EALD-MLLM: Emotion Analysis in Long-sequential and De-identity videos with Multi-modal Large Language Model
Deng Li, Xin Liu, Bohao Xing, Baiqiang Xia, Yuan Zong, Bihan Wen, Heikki Kälviäinen
TL;DR
The paper presents EALD, a de-identified long-sequence video dataset capturing post-match athlete interviews and associated non-facial body language (NFBL) cues, addressing privacy concerns and the lack of long-sequence data in emotion analysis. It introduces EALD-MLLM, a three-stage pipeline that de-identifies video and audio, uses Video-LLaMA to fuse de-identified multimodal inputs with NFBL textual cues, and employs ChatGPT to produce final emotion judgments, evaluated in a zero-shot setting. Results show that multimodal fusion and NFBL improve performance over single-modal baselines, with EALD-MLLM achieving competitive accuracy around $58.1 ext{%}$ and higher F1 scores, highlighting NFBL as a meaningful identity-free signal for long-sequence emotion analysis. Limitations include challenges in NFBL detection and the two-stage MLLM approach, motivating future work toward end-to-end MLLM models and more robust NFBL detection for privacy-preserving emotion analytics with practical impact. The dataset and baseline provide a foundation for privacy-conscious, long-duration emotion understanding in real-world applications.
Abstract
Emotion AI is the ability of computers to understand human emotional states.
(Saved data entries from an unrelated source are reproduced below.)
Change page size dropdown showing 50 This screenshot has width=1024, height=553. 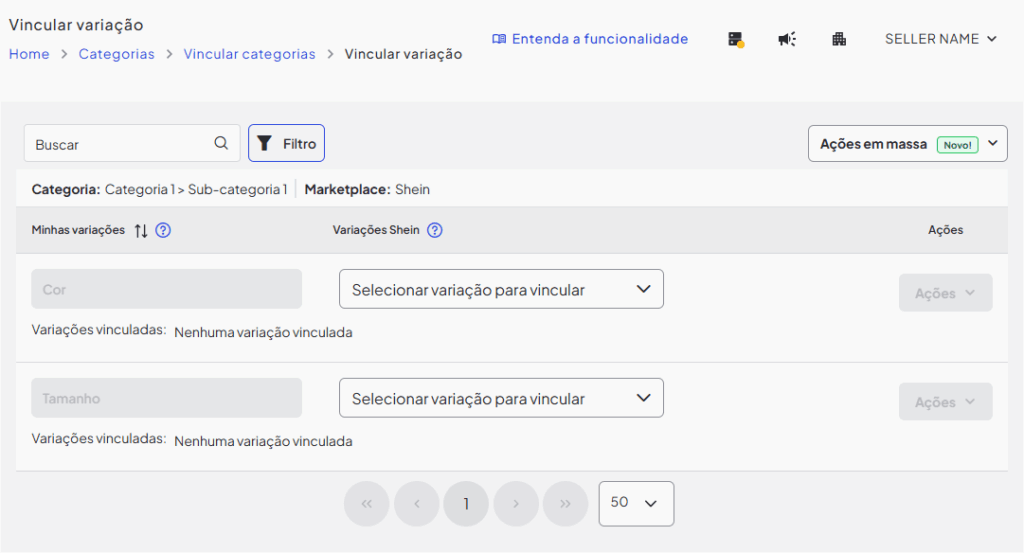636,503
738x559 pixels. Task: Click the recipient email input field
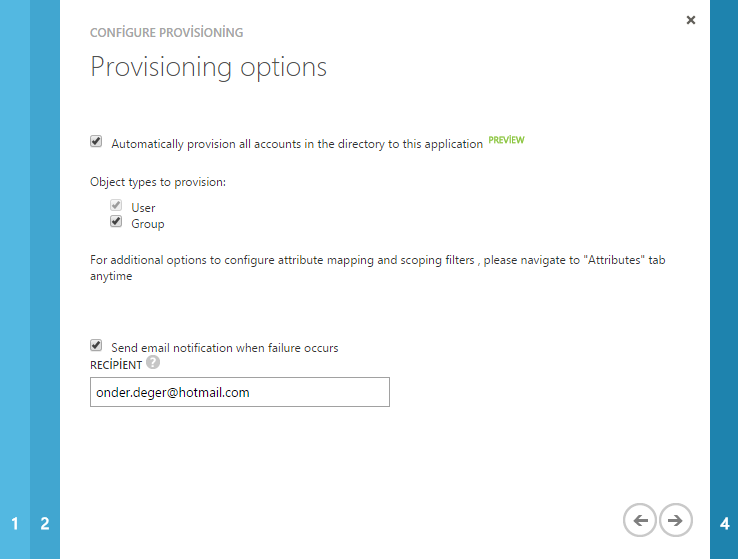click(239, 392)
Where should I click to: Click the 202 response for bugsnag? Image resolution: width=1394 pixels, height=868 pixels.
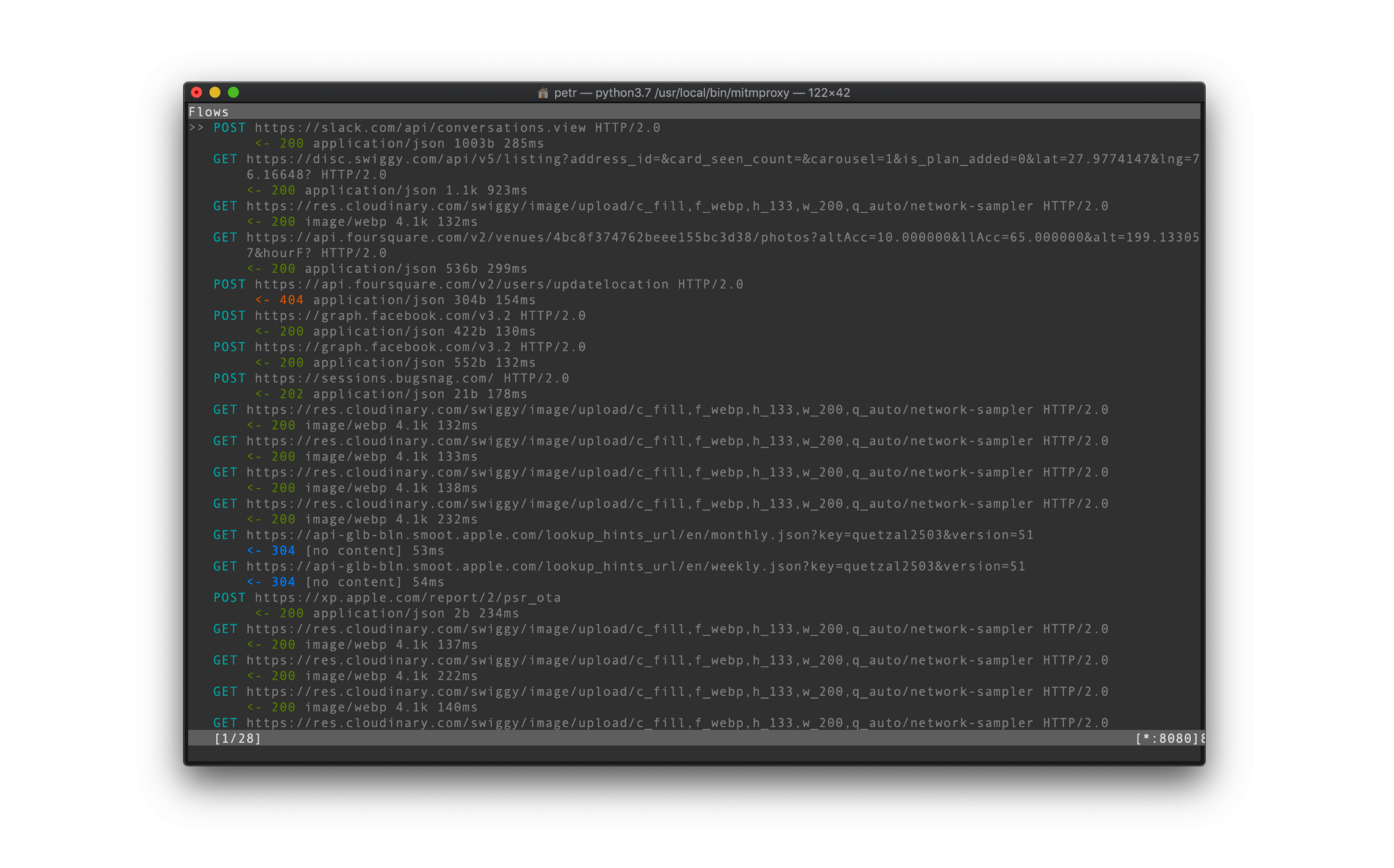[x=391, y=394]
Existing works have achieved promising progress, but two limitations remain to be solved: 1) Previous studies have been more focused on short sequential video emotion analysis while overlooking long sequential video. However, the emotions in short sequential videos only reflect instantaneous emotions, which may be deliberately guided or hidden. In contrast, long sequential videos can reveal authentic emotions; 2) Previous studies commonly utilize various signals such as facial, speech, and even sensitive biological signals (e.g., electrocardiogram). However, due to the increasing demand for privacy, developing Emotion AI without relying on sensitive signals is becoming important. To address the aforementioned limitations, in this paper, we construct a dataset for Emotion Analysis in Long-sequential and De-identity videos called EALD by collecting and processing the sequences of athletes' post-match interviews. In addition to providing annotations of the overall emotional state of each video, we also provide the Non-Facial Body Language (NFBL) annotations for each player. NFBL is an inner-driven emotional expression and can serve as an identity-free clue to understanding the emotional state. Moreover, we provide a simple but effective baseline for further research. More precisely, we evaluate the Multimodal Large Language Models (MLLMs) with de-identification signals (e.g., visual, speech, and NFBLs) to perform emotion analysis. Our experimental results demonstrate that: 1) MLLMs can achieve comparable, even better performance than the supervised single-modal models, even in a zero-shot scenario; 2) NFBL is an important cue in long sequential emotion analysis. EALD will be available on the open-source platform.